Individua nei dati tutte le righe che contengono la stringa "column" e riportale.

Dati memorizzati >>
* * * * * * * * *

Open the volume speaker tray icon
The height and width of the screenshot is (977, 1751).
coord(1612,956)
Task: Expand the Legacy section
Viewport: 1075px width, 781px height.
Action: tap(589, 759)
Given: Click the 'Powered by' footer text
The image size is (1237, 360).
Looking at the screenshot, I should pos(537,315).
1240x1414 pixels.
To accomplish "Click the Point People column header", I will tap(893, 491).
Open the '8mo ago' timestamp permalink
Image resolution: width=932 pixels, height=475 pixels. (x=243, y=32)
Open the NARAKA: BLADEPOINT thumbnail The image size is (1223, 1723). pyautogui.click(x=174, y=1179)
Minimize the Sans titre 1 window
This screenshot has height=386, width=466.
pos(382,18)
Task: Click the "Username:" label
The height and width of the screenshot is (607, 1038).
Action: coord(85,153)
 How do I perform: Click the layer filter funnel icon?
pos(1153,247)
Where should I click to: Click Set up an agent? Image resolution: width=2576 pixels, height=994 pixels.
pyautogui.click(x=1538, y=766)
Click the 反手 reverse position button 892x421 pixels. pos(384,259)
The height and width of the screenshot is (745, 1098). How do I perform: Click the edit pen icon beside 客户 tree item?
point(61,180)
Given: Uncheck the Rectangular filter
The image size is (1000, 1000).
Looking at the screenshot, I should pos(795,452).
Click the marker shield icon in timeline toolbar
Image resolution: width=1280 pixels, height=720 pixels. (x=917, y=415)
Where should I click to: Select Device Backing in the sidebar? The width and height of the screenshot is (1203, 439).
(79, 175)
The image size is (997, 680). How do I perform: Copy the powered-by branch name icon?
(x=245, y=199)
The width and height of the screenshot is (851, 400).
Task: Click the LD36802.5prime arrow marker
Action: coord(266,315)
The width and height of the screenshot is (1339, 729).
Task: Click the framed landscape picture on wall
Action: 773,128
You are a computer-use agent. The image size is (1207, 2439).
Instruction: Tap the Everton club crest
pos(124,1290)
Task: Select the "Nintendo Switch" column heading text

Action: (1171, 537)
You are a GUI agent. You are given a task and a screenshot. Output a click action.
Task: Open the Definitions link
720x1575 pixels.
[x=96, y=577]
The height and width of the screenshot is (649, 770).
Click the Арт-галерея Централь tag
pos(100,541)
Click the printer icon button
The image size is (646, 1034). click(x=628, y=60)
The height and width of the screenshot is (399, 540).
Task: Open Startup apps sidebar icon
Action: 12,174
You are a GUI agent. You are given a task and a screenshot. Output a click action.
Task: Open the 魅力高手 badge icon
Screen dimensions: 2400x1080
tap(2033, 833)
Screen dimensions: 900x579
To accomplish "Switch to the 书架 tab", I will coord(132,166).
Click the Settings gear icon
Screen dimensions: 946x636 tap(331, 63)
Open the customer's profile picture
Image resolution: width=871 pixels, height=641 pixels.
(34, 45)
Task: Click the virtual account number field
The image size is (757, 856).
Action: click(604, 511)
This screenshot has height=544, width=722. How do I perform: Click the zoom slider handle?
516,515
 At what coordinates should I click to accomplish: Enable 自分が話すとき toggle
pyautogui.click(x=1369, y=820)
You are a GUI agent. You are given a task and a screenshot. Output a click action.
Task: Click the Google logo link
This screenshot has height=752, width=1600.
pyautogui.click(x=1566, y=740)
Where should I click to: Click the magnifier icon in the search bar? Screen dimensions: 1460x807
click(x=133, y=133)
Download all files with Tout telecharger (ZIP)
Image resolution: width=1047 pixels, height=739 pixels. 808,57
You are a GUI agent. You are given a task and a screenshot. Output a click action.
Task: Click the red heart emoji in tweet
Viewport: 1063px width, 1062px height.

* * * * * * * * *

Esercizio svolto >>
To accomplish "Click the Point People column header", I will tap(893, 491).
Task: Select the "Nintendo Switch" column heading text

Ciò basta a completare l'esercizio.